• [EXERCISE] Exactly transcribe the line that holds "Click the Submit button" and every remaining line of the records, up to and including the final one, with nothing else.

START DATASET EXTRACT

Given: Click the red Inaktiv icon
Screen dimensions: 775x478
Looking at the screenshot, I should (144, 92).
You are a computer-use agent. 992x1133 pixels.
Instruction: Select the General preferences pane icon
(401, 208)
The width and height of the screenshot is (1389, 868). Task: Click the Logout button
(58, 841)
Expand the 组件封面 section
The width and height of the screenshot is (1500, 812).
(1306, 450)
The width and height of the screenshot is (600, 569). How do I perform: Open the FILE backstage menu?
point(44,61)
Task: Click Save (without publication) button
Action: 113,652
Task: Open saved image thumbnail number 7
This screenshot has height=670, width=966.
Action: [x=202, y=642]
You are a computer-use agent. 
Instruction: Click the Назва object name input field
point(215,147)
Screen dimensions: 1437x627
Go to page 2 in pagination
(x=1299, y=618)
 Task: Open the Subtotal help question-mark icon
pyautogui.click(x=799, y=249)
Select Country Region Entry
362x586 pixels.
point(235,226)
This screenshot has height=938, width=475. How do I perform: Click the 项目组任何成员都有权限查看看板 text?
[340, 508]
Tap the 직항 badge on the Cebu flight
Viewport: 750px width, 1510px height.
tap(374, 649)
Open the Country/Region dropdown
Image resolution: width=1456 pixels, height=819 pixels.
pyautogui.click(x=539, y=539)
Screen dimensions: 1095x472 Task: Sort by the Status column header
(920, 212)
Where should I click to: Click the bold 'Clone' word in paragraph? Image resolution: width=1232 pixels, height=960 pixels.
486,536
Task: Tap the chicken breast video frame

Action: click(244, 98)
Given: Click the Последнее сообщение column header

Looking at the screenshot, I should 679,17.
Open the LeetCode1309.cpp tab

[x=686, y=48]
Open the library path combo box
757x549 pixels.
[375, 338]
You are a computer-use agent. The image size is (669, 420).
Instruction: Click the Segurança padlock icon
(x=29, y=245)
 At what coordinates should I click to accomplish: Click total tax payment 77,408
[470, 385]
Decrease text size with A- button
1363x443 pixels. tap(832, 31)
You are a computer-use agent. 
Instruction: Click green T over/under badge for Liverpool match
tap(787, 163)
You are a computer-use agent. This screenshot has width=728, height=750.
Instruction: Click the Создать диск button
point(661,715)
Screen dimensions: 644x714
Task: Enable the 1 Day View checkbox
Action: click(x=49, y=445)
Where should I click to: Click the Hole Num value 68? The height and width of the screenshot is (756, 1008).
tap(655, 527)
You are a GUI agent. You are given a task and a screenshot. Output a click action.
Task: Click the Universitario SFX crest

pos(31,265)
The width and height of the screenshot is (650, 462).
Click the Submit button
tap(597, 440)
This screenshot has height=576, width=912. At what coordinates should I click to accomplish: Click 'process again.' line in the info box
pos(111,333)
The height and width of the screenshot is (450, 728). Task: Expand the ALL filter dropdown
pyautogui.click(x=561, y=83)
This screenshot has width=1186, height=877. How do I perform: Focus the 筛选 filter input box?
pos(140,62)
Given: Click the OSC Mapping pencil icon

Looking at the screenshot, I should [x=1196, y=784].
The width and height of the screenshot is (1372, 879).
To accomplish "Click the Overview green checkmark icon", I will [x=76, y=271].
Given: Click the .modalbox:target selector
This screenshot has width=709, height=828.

END DATASET EXTRACT

• [REPLY TO THE TASK]
Click the Submit button
tap(597, 440)
This screenshot has height=576, width=912. At what coordinates should I click to accomplish: Click 'process again.' line in the info box
pos(111,333)
The height and width of the screenshot is (450, 728). Task: Expand the ALL filter dropdown
pyautogui.click(x=561, y=83)
This screenshot has width=1186, height=877. How do I perform: Focus the 筛选 filter input box?
pos(140,62)
Given: Click the OSC Mapping pencil icon

Looking at the screenshot, I should [x=1196, y=784].
The width and height of the screenshot is (1372, 879).
To accomplish "Click the Overview green checkmark icon", I will [x=76, y=271].
Given: Click the .modalbox:target selector
This screenshot has width=709, height=828.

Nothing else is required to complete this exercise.